◆ **PROBLEM STATEMENT**:
All of the data goes into your copy exactly as written. Images do not.

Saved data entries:
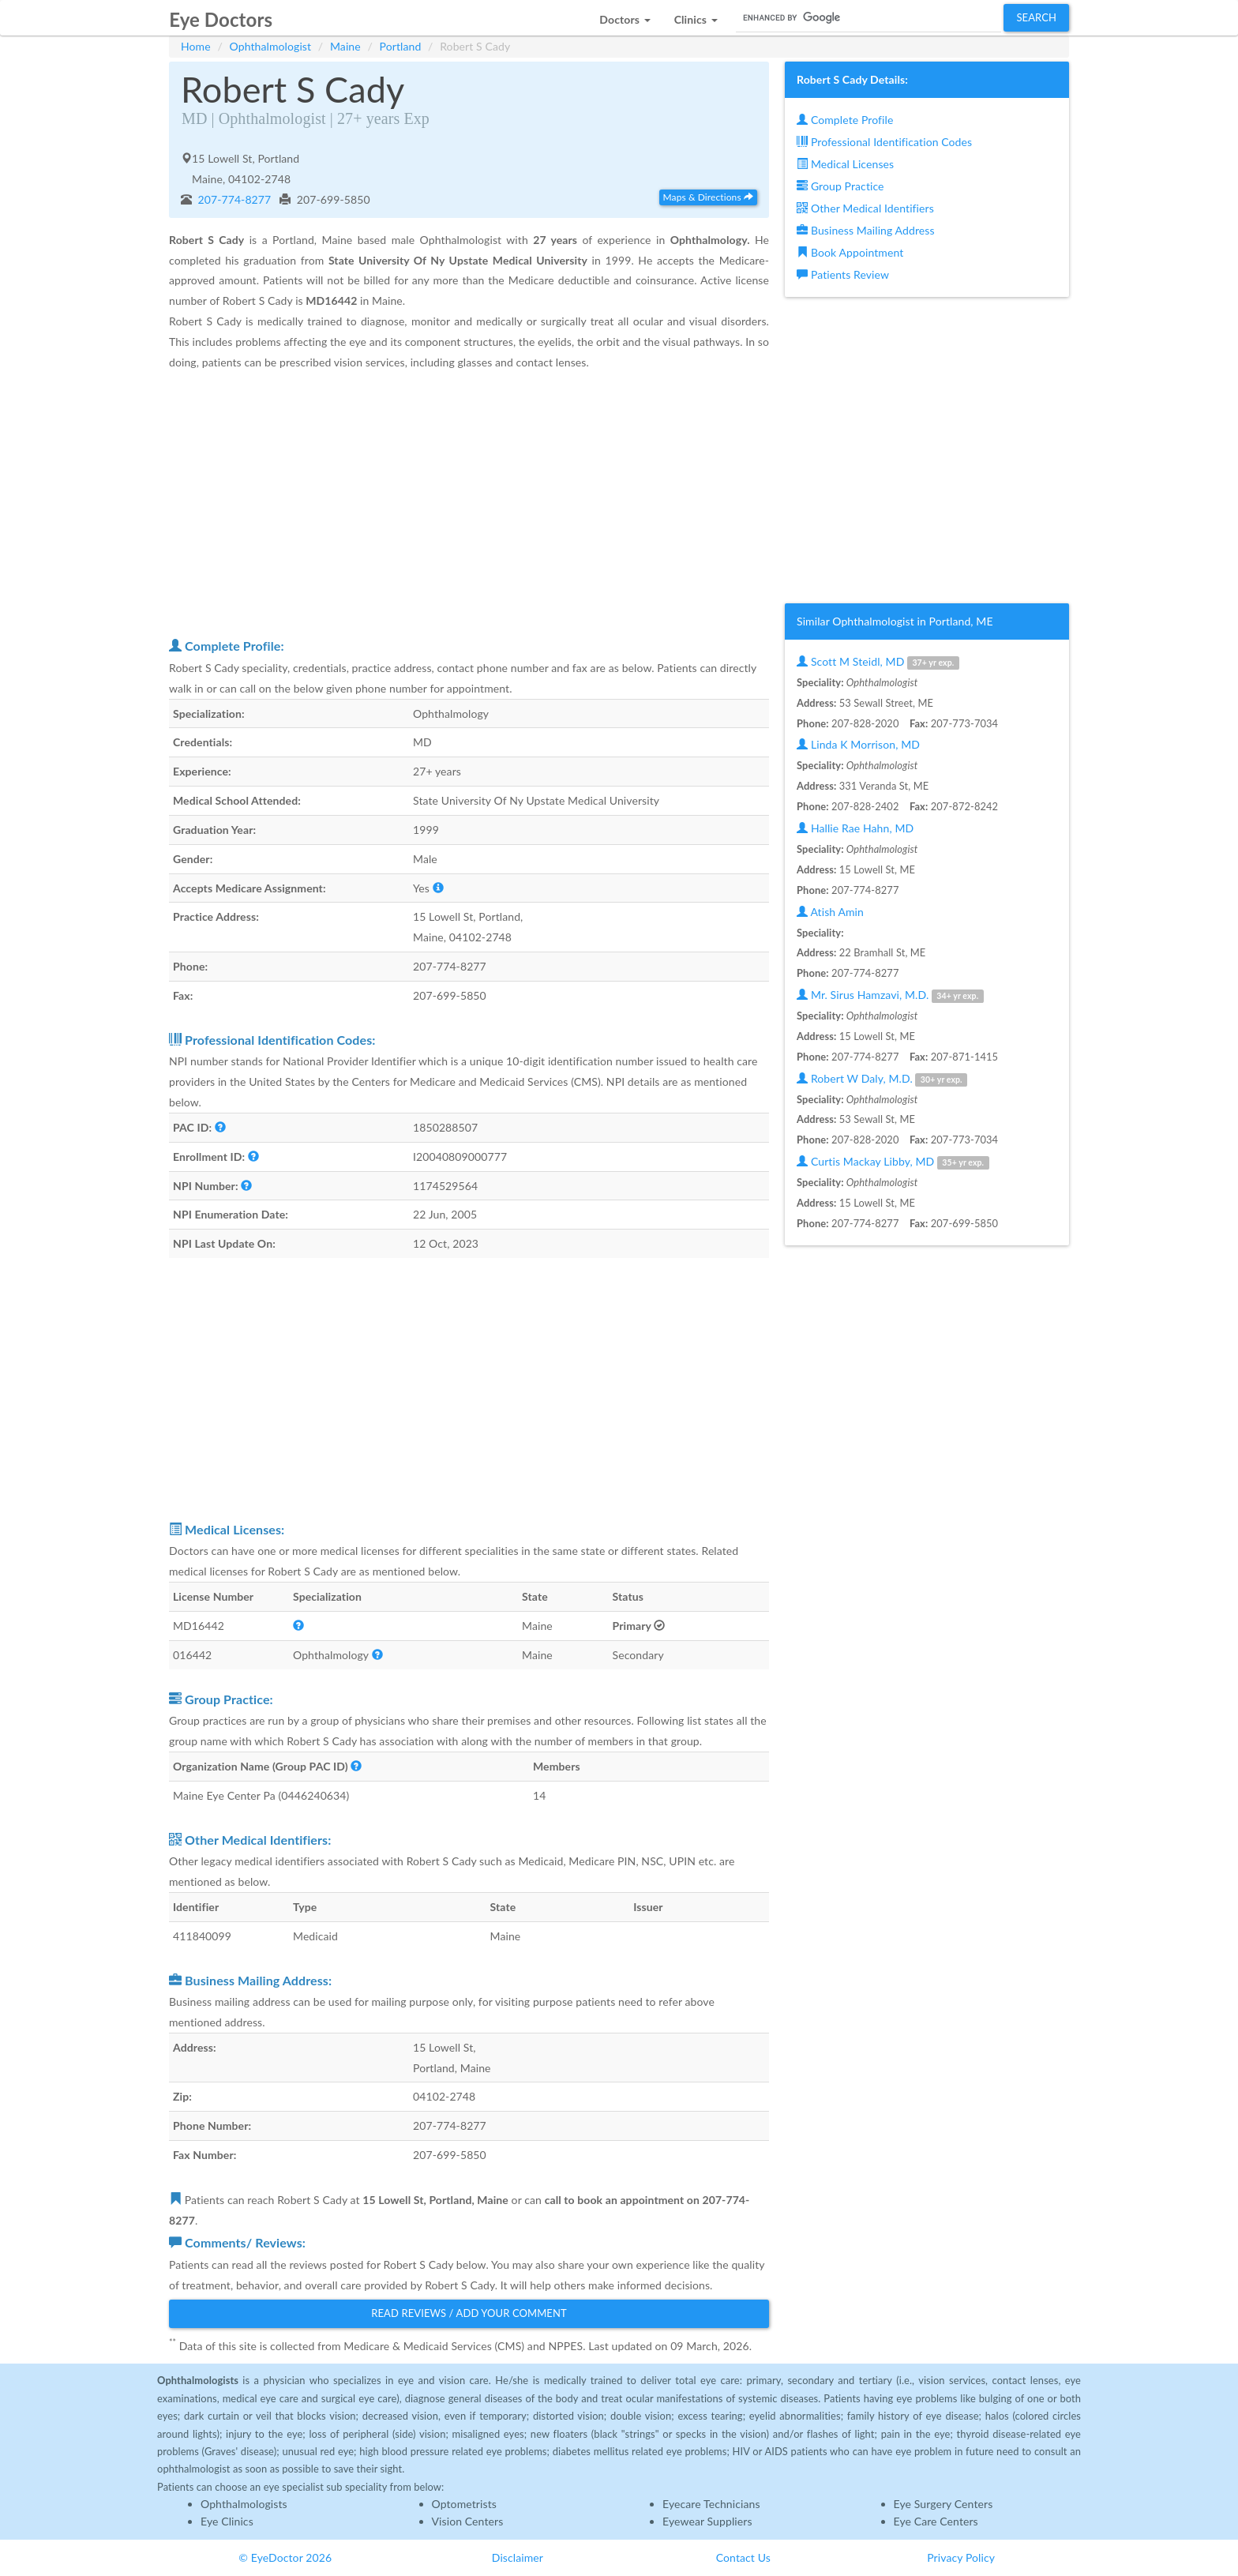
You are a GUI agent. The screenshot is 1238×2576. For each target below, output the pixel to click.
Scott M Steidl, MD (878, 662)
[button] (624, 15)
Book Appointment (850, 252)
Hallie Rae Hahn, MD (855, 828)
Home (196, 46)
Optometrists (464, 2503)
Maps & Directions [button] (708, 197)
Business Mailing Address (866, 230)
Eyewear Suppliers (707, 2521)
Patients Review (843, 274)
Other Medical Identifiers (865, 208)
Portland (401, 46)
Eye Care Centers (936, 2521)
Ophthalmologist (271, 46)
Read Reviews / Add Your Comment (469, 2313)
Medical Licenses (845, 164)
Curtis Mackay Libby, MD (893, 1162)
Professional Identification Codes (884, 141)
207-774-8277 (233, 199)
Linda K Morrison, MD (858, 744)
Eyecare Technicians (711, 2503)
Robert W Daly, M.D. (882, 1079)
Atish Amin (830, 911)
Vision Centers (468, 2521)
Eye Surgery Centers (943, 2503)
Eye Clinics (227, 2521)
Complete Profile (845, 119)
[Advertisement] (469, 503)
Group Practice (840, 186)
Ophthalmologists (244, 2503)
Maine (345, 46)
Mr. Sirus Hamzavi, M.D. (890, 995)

◆ **WRITTEN SOLUTION**:
You are a GUI agent. The screenshot is 1238×2576. For each target below, output the pixel to click.
Scott M Steidl, MD (878, 662)
[button] (624, 15)
Book Appointment (850, 252)
Hallie Rae Hahn, MD (855, 828)
Home (196, 46)
Optometrists (464, 2503)
Maps & Directions [button] (708, 197)
Business Mailing Address (866, 230)
Eyewear Suppliers (707, 2521)
Patients Review (843, 274)
Other Medical Identifiers (865, 208)
Portland (401, 46)
Eye Care Centers (936, 2521)
Ophthalmologist (271, 46)
Read Reviews / Add Your Comment (469, 2313)
Medical Licenses (845, 164)
Curtis Mackay Libby, MD (893, 1162)
Professional Identification Codes (884, 141)
207-774-8277 (233, 199)
Linda K Morrison, MD (858, 744)
Eyecare Technicians (711, 2503)
Robert W Daly, M.D. (882, 1079)
Atish Amin (830, 911)
Vision Centers (468, 2521)
Eye Surgery Centers (943, 2503)
Eye Clinics (227, 2521)
Complete Profile (845, 119)
[Advertisement] (469, 503)
Group Practice (840, 186)
Ophthalmologists (244, 2503)
Maine (345, 46)
Mr. Sirus Hamzavi, M.D. (890, 995)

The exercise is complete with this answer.